> [Prompt] Go through the entries below and report how many lines contain the string "accomplish". Nothing but the number is wanted.

> [Records for processing]
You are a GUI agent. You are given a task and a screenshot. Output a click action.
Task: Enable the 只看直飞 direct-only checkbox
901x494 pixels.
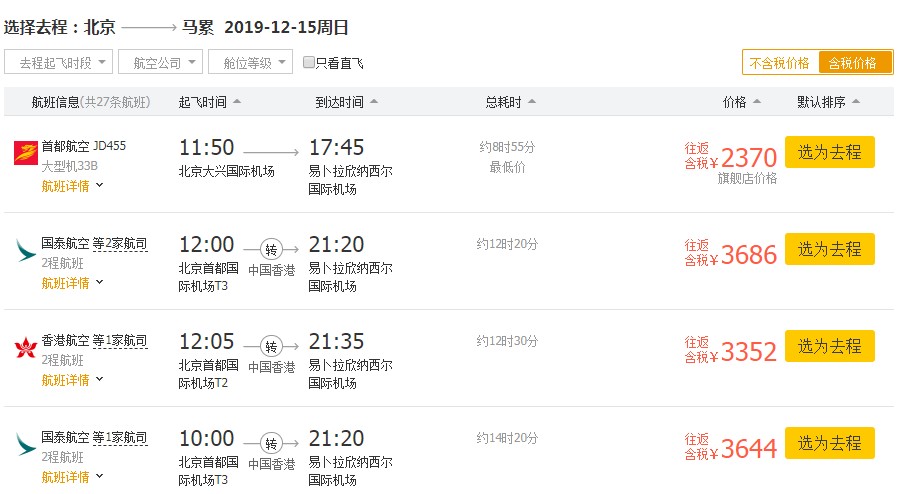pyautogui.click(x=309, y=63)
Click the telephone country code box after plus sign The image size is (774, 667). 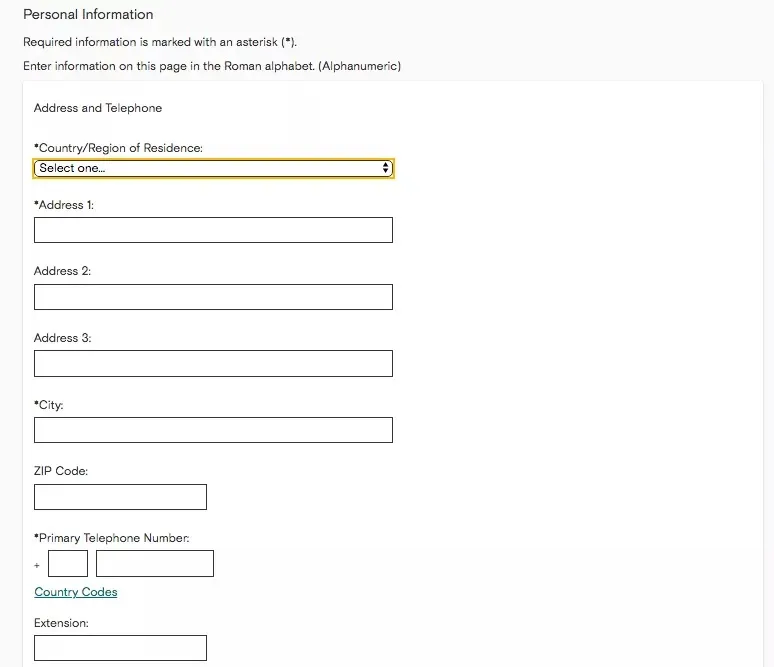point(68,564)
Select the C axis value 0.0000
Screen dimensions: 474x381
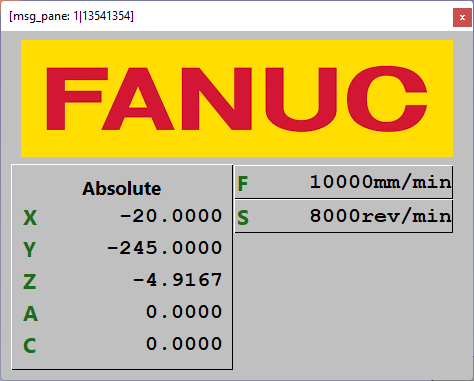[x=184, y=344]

...

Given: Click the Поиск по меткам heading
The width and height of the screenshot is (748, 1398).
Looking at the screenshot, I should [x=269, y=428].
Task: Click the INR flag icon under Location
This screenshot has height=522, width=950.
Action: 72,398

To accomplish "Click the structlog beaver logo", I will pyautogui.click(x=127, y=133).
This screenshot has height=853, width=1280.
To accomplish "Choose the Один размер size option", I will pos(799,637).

> [Result below] 2